-- START EXTRACTED DATA --

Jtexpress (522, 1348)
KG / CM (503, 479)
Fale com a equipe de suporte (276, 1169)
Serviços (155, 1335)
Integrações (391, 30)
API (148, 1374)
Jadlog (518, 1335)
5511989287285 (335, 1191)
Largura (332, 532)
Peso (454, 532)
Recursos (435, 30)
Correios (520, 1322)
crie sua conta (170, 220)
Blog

-- END EXTRACTED DATA --

> _WHAT THIS TASK INVOLVES_: Recast the entries above as a numbered list, omitting any blank lines.

> _WORKED SOLUTION_:
1. Jtexpress (522, 1348)
2. KG / CM (503, 479)
3. Fale com a equipe de suporte (276, 1169)
4. Serviços (155, 1335)
5. Integrações (391, 30)
6. API (148, 1374)
7. Jadlog (518, 1335)
8. 5511989287285 (335, 1191)
9. Largura (332, 532)
10. Peso (454, 532)
11. Recursos (435, 30)
12. Correios (520, 1322)
13. crie sua conta (170, 220)
14. Blog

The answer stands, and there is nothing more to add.